[Stored data]
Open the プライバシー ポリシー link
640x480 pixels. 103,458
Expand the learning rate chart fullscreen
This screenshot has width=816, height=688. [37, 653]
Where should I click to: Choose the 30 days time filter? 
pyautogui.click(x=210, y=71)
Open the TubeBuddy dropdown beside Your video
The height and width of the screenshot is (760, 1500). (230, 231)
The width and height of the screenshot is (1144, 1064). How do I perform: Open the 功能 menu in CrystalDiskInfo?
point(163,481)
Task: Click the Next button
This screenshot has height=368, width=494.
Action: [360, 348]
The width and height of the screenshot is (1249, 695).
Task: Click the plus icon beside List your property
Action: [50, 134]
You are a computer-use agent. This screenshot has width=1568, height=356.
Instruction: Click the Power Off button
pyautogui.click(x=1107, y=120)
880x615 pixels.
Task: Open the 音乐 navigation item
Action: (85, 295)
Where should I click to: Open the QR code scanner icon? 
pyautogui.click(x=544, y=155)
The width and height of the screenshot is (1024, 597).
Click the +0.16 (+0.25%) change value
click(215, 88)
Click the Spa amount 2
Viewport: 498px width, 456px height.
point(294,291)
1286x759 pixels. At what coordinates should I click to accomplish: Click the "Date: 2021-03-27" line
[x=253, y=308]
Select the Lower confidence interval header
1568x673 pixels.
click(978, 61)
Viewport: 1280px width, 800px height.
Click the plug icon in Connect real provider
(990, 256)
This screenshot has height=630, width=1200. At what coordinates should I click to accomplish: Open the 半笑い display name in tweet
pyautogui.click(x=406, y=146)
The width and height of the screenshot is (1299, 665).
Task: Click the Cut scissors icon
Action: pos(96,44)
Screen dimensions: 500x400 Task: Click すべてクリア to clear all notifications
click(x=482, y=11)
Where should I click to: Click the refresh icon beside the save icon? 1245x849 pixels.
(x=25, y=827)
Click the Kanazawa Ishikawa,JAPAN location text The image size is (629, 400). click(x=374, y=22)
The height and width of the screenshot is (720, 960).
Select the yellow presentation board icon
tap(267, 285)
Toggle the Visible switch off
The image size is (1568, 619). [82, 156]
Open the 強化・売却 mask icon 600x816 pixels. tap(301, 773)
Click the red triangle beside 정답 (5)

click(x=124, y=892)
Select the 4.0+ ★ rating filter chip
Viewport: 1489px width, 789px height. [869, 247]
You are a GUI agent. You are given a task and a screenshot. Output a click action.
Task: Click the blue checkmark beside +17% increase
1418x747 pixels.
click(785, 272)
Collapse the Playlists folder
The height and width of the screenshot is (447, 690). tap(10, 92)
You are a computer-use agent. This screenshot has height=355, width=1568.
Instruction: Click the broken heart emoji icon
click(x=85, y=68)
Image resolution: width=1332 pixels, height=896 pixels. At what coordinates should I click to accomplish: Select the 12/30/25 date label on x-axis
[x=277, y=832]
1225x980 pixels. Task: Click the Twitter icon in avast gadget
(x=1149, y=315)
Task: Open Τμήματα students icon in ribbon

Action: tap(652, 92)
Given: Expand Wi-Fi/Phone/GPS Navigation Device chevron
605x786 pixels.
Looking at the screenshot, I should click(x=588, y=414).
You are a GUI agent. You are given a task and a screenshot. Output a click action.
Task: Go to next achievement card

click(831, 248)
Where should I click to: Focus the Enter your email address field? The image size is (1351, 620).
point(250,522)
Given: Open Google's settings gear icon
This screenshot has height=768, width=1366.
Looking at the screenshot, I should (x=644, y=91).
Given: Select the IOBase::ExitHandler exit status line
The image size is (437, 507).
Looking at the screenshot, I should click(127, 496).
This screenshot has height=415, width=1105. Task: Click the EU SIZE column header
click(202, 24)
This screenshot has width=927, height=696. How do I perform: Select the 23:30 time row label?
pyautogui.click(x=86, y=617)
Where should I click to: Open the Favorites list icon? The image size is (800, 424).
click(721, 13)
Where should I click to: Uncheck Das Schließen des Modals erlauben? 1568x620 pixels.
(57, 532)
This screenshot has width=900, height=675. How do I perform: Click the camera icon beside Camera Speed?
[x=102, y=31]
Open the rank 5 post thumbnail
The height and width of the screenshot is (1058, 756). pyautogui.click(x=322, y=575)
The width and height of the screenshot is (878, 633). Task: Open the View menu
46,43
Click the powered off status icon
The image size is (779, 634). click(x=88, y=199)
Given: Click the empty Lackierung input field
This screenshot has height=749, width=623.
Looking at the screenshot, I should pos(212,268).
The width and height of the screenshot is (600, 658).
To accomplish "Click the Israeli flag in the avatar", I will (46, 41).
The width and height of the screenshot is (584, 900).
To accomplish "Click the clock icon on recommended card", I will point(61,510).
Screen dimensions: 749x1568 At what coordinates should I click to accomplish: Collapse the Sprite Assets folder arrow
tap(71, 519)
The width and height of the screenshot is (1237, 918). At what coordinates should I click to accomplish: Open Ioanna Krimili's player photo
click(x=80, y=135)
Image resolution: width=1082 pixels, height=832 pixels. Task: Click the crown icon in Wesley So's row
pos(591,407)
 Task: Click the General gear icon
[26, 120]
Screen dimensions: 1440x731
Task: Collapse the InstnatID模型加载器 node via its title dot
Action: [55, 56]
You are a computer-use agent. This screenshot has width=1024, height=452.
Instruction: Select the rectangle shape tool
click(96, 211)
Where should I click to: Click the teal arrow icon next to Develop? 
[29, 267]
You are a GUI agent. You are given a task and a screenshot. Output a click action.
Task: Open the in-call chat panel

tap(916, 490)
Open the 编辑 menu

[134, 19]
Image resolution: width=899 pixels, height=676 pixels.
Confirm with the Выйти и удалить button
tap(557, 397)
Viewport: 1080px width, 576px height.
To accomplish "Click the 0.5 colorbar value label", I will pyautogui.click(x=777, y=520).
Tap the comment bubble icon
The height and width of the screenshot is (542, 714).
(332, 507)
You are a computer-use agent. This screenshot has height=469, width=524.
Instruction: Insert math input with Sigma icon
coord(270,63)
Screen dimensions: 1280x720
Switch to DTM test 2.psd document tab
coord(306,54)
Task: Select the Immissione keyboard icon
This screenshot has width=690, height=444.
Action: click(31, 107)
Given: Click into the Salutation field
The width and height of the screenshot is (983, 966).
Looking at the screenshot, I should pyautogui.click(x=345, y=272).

PROBLEM DESCRIPTION:
Would you please copy all lines in the data that contain the word "computer"?

WORKED SOLUTION:
You are a computer-use agent. This screenshot has width=1568, height=356.
You are a computer-use agent. This screenshot has height=355, width=1568.
You are a computer-use agent. This screenshot has width=1024, height=452.
You are a computer-use agent. This screenshot has height=469, width=524.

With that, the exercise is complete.